> [Отрывок]
= = = =

Но я проглотил последние два вопроса.

В больничной палате никогда, никогда не бывает тихо. Даже глубокой ночью, когда разговоры умолкают, люди думают о том, что было сказано, и о том, что сказать нельзя.

В одну из пауз между сигналами, подаваемыми аппаратом для инъекций, меня осенило. Доктор ван Ре не ответил: «Я не знаю». Он мог бы отговориться: «Я точно не знаю, надо проверить…» – а потом развернуться к компьютеру, ввести симптомы, найти какую-то информацию. Однако он поступил иначе. «Никто не знает», – сказал он.

– Какие-то еще лекарства находятся на этапе разработки или клинических испытаний? – задал я свой самый важный вопрос.

– Нет. В данный момент нет, – с неизменными спокойствием и участием ответил он.

– Может быть, они есть в планах?

– Нет. Мне об этом неизвестно.

= = = =

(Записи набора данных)
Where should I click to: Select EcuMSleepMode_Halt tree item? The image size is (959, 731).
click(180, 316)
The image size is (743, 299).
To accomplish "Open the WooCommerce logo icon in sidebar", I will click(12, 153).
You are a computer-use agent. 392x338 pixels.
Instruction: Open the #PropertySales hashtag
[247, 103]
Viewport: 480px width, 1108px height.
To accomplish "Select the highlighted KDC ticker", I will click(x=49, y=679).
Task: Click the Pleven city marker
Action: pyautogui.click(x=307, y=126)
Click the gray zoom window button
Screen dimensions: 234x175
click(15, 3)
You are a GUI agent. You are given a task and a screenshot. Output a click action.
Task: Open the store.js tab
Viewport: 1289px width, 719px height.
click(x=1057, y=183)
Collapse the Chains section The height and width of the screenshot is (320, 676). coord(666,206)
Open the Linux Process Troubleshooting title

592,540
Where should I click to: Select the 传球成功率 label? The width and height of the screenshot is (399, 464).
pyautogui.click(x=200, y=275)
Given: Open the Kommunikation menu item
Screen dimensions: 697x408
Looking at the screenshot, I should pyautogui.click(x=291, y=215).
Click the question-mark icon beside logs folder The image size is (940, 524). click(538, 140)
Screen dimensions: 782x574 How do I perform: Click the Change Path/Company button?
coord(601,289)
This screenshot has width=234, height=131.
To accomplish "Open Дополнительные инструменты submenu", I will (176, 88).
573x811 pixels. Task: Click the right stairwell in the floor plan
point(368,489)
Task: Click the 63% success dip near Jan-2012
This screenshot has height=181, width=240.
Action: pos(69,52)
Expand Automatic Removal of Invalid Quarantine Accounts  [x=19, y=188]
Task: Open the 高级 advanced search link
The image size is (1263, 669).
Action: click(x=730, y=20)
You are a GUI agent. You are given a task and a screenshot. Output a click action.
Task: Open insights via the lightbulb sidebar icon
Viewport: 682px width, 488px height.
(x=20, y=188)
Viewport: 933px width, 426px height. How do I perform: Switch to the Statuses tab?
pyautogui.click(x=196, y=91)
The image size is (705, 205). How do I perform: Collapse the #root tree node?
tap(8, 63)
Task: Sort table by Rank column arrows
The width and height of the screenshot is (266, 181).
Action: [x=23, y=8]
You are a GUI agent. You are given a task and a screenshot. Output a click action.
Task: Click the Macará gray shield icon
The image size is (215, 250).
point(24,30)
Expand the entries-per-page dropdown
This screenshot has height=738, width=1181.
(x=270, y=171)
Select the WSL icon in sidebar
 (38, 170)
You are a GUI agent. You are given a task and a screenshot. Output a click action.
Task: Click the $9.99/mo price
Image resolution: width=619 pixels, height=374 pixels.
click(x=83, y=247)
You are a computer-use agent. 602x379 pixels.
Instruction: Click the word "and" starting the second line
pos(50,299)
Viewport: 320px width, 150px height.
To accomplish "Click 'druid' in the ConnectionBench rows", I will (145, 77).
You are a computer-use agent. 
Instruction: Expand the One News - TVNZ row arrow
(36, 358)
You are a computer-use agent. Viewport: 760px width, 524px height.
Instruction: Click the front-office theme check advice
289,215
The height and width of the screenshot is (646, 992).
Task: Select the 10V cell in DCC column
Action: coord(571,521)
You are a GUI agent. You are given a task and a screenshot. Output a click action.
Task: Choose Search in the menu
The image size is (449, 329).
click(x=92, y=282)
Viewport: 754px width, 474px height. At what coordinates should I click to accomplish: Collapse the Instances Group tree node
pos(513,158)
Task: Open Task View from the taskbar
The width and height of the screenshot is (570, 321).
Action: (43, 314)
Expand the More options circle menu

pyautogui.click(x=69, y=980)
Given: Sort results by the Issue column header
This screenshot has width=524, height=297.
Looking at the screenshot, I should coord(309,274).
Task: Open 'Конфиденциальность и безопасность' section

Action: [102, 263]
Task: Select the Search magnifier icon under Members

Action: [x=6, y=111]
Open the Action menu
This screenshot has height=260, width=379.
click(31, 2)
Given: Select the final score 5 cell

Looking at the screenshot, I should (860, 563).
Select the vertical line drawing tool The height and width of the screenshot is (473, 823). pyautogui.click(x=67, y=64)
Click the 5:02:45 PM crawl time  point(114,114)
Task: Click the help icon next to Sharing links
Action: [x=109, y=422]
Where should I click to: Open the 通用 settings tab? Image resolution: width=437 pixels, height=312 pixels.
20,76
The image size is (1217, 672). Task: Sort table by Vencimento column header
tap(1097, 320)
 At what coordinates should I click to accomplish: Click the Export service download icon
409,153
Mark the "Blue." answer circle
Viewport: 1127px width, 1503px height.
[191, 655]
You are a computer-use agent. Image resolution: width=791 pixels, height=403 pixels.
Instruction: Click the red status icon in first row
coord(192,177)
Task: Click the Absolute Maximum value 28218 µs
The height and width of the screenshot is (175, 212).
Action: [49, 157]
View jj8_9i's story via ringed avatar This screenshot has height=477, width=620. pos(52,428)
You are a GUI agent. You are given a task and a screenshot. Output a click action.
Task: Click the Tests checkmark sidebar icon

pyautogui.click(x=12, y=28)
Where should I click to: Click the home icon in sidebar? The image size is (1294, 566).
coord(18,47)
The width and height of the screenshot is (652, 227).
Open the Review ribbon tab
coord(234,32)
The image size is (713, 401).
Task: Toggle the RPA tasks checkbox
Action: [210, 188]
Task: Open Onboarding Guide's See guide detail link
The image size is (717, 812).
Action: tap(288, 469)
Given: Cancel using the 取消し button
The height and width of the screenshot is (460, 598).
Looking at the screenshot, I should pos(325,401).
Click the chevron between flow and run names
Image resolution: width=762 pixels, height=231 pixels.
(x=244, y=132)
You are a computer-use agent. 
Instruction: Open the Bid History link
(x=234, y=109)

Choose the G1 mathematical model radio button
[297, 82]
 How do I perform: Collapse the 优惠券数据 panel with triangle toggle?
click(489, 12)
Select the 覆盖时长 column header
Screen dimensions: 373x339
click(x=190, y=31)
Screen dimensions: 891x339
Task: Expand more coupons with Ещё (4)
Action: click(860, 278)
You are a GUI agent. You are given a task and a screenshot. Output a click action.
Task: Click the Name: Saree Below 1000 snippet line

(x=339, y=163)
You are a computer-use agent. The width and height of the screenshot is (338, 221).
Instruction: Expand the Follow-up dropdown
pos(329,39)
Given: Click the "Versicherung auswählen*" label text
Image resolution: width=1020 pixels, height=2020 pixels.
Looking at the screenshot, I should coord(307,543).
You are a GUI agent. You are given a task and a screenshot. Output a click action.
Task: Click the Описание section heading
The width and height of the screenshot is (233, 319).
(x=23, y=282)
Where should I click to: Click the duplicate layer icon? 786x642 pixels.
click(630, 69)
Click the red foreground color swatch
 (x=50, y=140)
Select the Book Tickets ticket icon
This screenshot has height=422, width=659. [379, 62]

= = = =

> [Задания]
A. Ответьте по отрывку о больничной палате на три вопроса:
(i) Чего, согласно отрывку, никогда не бывает в больничной палате?
(ii) Какими словами доктор ван Ре ответил на самом деле, вместо того чтобы сказать «Я не знаю»?
(iii) Что врач ответил на вопрос, есть ли новые лекарства в планах?
B. Продолжите отрывок о разговоре с доктором ван Ре после последней реплики врача.

> [Ответы]
A.
(i) Тишины: там никогда, никогда не бывает тихо.
(ii) «Никто не знает».
(iii) «Нет. Мне об этом неизвестно».

B.
Доктор ван Ре, безусловный мировой эксперт по болезни Кастлемана, не знал, что ее инициирует, что ее вызывает. Он не знал, как предотвратить рецидивы, если не сработала единственная на данный момент экспериментальная терапия. Это значит, что не знал никто. Некуда подавать апелляцию. Нет вышестоящего органа. Он не льстил себе, говоря о моем состоянии от имени медицины. Он воплощал это знание. Доктор ван Ре не просто имел авторитет – он был авторитетом.

Когда я изучал медицину, мне казалось, что правильный ответ на такие вопросы можно найти для любого заболевания. Но не в этот раз.

– Я понимаю, что проблема должна быть в повышенном уровне интерлейкина-6, однако мы его уже дважды блокировали и это не помогло. Во время моей первой госпитализации и рецидивов уровень этого интерлейкина оставался в норме. Наверное, дело не всегда в нем?

– Да, это возможно.

И все. «Это возможно». Что угодно возможно!

Я понимал, что имел в виду доктор. Я знал язык врачей: сообщай правду осторожно, подстраховывайся, избегай категоричных ответов. Мне самому приходилось использовать этот язык. Но теперь, когда так говорили со мной, в этих словах я не слышал ни осторожности, ни надежды. Они как будто гнали меня из палаты, из этой больницы в пространство возможного. Все возможно, раз никто ничего не знает. Я был теперь предоставлен сам себе.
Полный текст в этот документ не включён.